Tree @HEAD (Download .tar.gz)

NAME
    Email::Find - Find RFC 822 email addresses in plain text

SYNOPSIS
      use Email::Find;

      # new object oriented interface
      my $finder = Email::Find->new(\&callback);
      my $num_found - $finder->find(\$text);

      # good old functional style
      $num_found = find_emails($text, \&callback);

DESCRIPTION
    Email::Find is a module for finding a *subset* of RFC 822 email
    addresses in arbitrary text (see the section on "CAVEATS"). The
    addresses it finds are not guaranteed to exist or even actually be email
    addresses at all (see the section on "CAVEATS"), but they will be valid
    RFC 822 syntax.

    Email::Find will perform some heuristics to avoid some of the more
    obvious red herrings and false addresses, but there's only so much which
    can be done without a human.

METHODS
    new
          $finder = Email::Find->new(\&callback);

        Constructs new Email::Find object. Specified callback will be called
        with each email as they're found.

    find
          $num_emails_found = $finder->find(\$text);

        Finds email addresses in the text and executes callback registered.

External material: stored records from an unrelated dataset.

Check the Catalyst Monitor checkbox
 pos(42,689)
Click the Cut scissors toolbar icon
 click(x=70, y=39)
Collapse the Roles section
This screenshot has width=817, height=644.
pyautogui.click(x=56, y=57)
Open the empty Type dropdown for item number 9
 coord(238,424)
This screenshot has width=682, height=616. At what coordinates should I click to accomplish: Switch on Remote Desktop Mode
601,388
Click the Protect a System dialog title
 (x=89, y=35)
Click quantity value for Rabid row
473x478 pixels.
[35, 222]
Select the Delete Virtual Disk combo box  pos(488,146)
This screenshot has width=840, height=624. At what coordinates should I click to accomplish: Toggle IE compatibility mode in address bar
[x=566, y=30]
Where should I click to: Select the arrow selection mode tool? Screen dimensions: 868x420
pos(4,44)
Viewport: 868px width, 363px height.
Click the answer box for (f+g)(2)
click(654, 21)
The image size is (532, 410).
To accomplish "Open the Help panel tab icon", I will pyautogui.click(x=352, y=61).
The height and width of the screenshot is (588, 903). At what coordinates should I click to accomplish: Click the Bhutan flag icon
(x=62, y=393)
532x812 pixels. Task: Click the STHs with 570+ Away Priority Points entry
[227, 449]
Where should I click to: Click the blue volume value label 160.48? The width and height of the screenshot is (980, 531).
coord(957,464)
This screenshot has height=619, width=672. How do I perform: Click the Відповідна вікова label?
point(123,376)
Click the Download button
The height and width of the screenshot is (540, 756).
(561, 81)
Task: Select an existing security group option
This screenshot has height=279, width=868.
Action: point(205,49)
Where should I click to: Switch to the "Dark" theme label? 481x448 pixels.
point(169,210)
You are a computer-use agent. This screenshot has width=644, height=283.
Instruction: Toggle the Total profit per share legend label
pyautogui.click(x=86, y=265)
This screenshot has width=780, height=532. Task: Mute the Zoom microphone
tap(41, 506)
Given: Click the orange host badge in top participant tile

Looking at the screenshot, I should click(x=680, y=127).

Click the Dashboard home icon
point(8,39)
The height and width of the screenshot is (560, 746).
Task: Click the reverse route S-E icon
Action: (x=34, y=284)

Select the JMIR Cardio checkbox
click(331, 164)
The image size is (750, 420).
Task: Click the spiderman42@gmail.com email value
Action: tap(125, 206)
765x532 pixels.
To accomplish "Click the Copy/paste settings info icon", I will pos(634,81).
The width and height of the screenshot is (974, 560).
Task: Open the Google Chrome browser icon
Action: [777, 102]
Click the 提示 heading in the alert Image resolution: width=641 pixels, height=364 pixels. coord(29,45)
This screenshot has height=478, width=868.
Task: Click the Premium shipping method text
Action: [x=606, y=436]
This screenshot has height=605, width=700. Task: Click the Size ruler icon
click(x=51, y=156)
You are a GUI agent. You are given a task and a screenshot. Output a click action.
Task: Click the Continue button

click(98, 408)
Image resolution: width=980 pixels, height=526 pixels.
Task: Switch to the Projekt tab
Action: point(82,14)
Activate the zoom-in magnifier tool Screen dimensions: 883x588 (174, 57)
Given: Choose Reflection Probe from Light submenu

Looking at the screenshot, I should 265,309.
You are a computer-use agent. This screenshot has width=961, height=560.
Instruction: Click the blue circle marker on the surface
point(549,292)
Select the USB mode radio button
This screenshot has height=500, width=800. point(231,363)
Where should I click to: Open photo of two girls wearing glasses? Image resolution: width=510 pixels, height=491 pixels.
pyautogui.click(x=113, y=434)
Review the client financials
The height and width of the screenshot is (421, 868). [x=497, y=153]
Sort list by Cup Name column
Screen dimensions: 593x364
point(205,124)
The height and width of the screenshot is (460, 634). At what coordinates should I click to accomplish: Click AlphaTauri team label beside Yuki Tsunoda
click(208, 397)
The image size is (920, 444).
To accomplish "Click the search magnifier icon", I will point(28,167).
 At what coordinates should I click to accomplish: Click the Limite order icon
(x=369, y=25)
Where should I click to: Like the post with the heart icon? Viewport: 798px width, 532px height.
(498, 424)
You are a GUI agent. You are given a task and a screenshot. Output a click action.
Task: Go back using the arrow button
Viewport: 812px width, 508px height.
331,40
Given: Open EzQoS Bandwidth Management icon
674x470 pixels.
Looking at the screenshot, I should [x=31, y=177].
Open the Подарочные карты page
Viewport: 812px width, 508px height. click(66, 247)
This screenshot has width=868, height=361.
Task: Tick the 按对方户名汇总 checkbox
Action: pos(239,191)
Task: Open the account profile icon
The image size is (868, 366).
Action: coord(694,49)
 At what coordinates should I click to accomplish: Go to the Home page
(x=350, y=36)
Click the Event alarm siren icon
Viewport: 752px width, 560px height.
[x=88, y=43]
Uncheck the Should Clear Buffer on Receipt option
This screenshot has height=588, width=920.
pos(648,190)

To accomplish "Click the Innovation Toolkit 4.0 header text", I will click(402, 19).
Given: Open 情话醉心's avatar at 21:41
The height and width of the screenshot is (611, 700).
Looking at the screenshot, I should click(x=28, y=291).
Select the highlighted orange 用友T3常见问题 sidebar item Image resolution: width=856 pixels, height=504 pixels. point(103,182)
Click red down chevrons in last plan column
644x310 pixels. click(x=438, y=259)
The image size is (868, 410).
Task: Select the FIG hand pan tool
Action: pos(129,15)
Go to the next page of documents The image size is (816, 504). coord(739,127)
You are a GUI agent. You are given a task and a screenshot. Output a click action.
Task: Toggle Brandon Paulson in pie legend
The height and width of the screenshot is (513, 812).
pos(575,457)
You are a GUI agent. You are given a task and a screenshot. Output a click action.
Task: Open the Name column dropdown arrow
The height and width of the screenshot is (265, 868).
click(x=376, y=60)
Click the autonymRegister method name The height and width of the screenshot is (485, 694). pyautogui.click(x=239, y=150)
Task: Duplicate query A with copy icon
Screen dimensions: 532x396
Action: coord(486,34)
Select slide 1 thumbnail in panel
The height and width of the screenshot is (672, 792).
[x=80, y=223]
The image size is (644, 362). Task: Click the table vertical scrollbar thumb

        The callback is given two arguments. The first is a Mail::Address
        object representing the address found. The second is the actual
        original email as found in the text. Whatever the callback returns
        will replace the original text.

FUNCTIONS
        For backward compatibility, Email::Find exports one function,
        find_emails(). It works very similar to URI::Find's find_uris().

EXAMPLES
          use Email::Find;

          # Simply print out all the addresses found leaving the text undisturbed.
          my $finder = Email::Find->new(sub {
                                            my($email, $orig_email) = @_;
                                            print "Found ".$email->format."\n";
                                            return $orig_email;
                                        });
          $finder->find(\$text);

          # For each email found, ping its host to see if its alive.
          require Net::Ping;
          $ping = Net::Ping->new;
          my %Pinged = ();
          my $finder = Email::Find->new(sub {
                                            my($email, $orig_email) = @_;
                                            my $host = $email->host;
                                            next if exists $Pinged{$host};
                                            $Pinged{$host} = $ping->ping($host);
                                        });

          $finder->find(\$text);

          while( my($host, $up) = each %Pinged ) {
              print "$host is ". $up ? 'up' : 'down' ."\n";
          }

          # Count how many addresses are found.
          my $finder = Email::Find->new(sub { $_[1] });
          print "Found ", $finder->find(\$text), " addresses\n";

          # Wrap each address in an HTML mailto link.
          my $finder = Email::Find->new(
              sub {
                  my($email, $orig_email) = @_;
                  my($address) = $email->format;
                  return qq|<a href="mailto:$address">$orig_email</a>|;
              },
          );
          $finder->find(\$text);

SUBCLASSING
        If you want to change the way this module works in finding email
        address, you can do it by making your subclass of Email::Find, which
        overrides "addr_regex" and "do_validate" method.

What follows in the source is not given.